# My Little Sam



## scareme (Aug 29, 2006)

Here's my little Sam from last year. I also made one for my secret reaper last year. I think I'm going to rework his hood. It needs to be rounder. I found the little red sleepers at the thrift store for about $3.00. They are a size four. He's about three foot tall.


----------



## My CReePY Garage (Jun 7, 2010)

Turn that frown upside down!


----------



## Devils Chariot (May 23, 2007)

The hands creep me out! Nice work scareme!


----------



## kprimm (Mar 14, 2009)

Good job , I love the sam character. Trick r treat was a great movie.


----------



## Uruk-Hai (Nov 4, 2006)

Looks great!! Maybe dirty up the jammies/hood a bit?


----------



## scareme (Aug 29, 2006)

I like the patches Haunti used. I might try something like that. And I forgot all about the bag, not that it mattered, since noone had seen the movie. I asked people all night, and not one person I talked to had seen the movie.


----------



## MommaMoose (May 15, 2010)

scareme said:


> And I forgot all about the bag, not that it mattered, since noone had seen the movie. I asked people all night, and not one person I talked to had seen the movie.

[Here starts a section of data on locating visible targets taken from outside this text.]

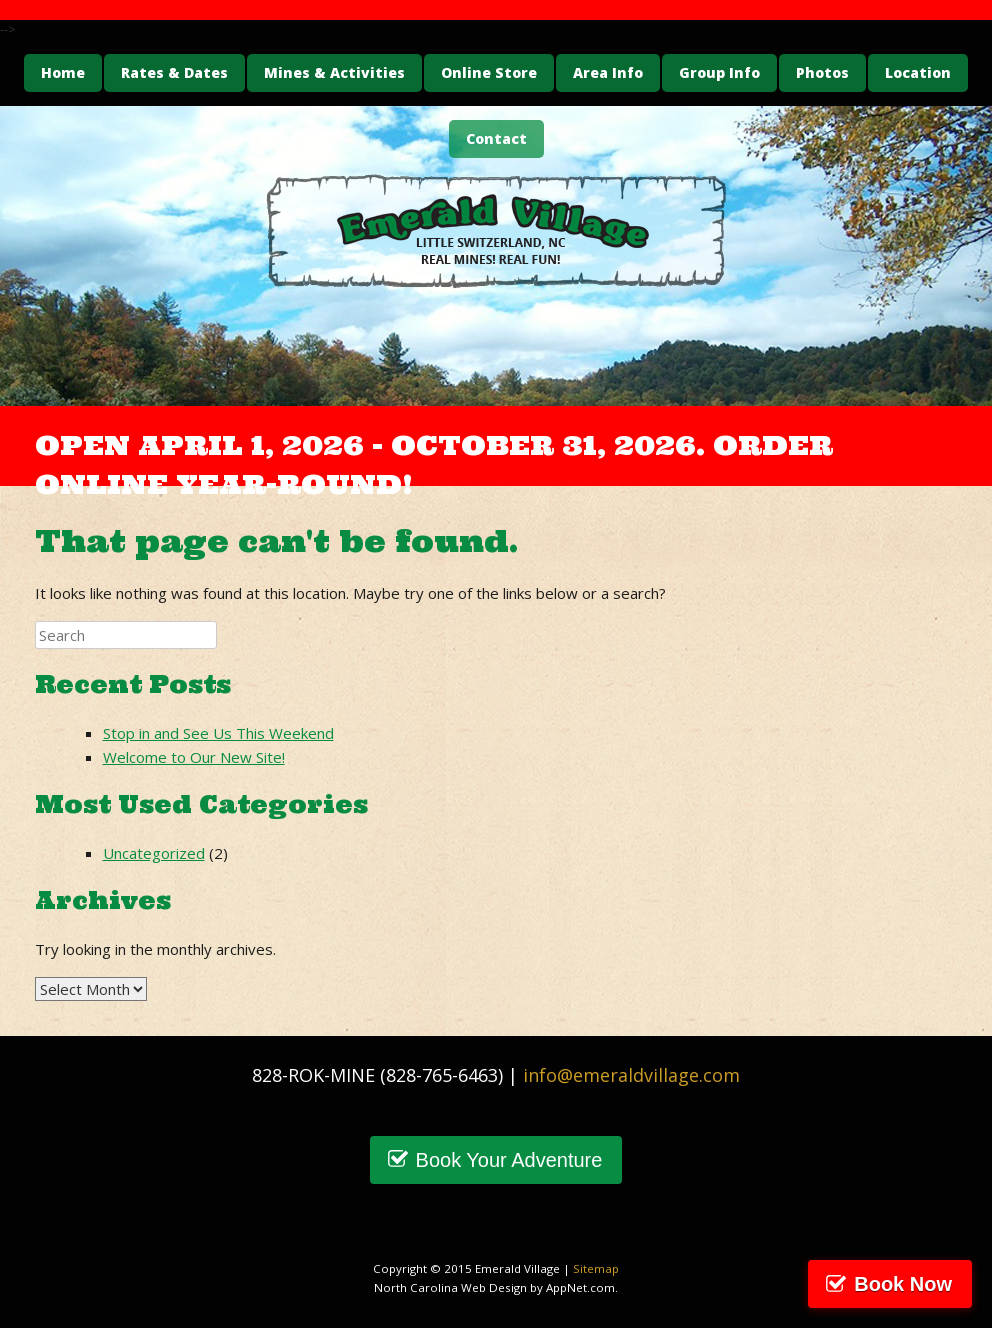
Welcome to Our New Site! (194, 757)
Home (63, 72)
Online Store (489, 72)
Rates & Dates (174, 72)
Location (918, 72)
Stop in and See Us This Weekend (218, 733)
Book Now (903, 1284)
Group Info (719, 72)
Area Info (608, 72)
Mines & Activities (334, 72)
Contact (496, 138)
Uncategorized (154, 853)
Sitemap (596, 1268)
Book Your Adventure (509, 1160)
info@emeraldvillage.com (631, 1075)
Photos (822, 72)
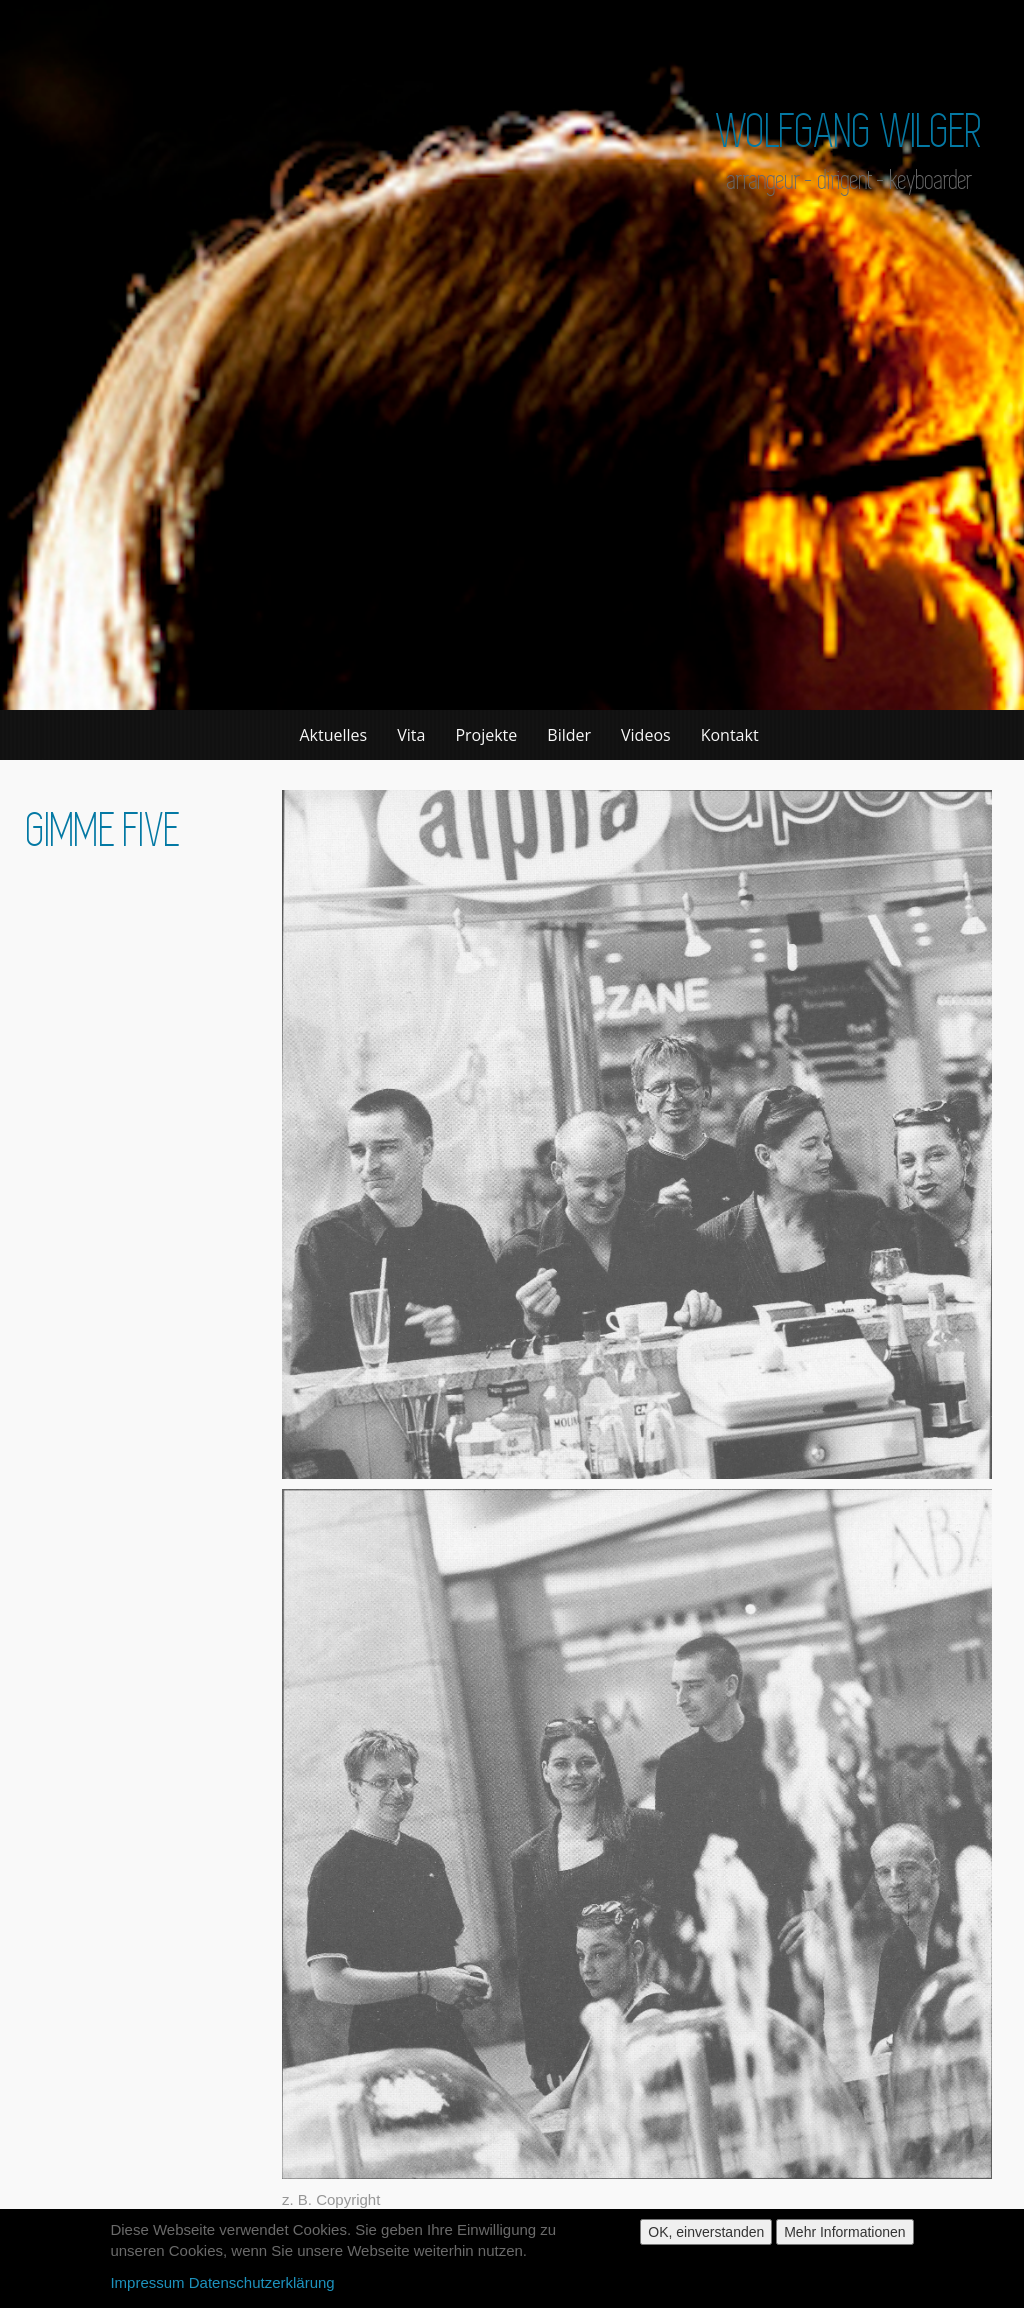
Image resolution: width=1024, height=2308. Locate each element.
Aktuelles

I know the feeling. I was planning on making one for our corn maze but no one has even heard of the movie. So disappointing. Might just make one anyway.:tonguekin:


----------



## nixie (Sep 17, 2008)

Devils Chariot said:


> The hands creep me out! Nice work scareme!


Ditto.


----------



## morbidmike (Sep 11, 2009)

I really like the lil sam scareme great job


----------



## datura (May 11, 2010)

I was planning to do one last year too but ran out of time (I guess we all know this feeling....aaargh) You did a great job, it's really creepy, especially those hands....


----------



## hpropman (Jul 27, 2008)

A little bitty Sam very cool


----------



## Haunted Bayou (Feb 16, 2007)

oh those hands are oh so creepy...doll hands I am guessing? Genius.


----------



## halloween71 (Aug 9, 2007)

Great job!I love that movie.


----------



## Joiseygal (Sep 3, 2008)

Great Job Scareme. Even if people didn't see the movie it stills makes a great prop.


----------



## spideranne (Jul 17, 2006)

Creepy is just the right word. Great job.


----------



## fick209 (Aug 31, 2009)

I agree with Joiseygal, doesn't matter if people don't know who he his, he still makes a great prop. Nice work scareme, he looks great.


----------



## DeathTouch (Sep 6, 2005)

That is what I did with mine.(sad face) I couldn't find the hands so I made mittens.


----------



## The Watcher (Sep 13, 2008)

I agree with the others. I saw those hands, I was thinking there is a kid in there.


----------



## cerinad (Jun 23, 2008)

Wow. I love these guys. I watched the movie last year after ToT. Great job!


----------



## Glockink (Jun 28, 2010)

great movie....cool prop!


----------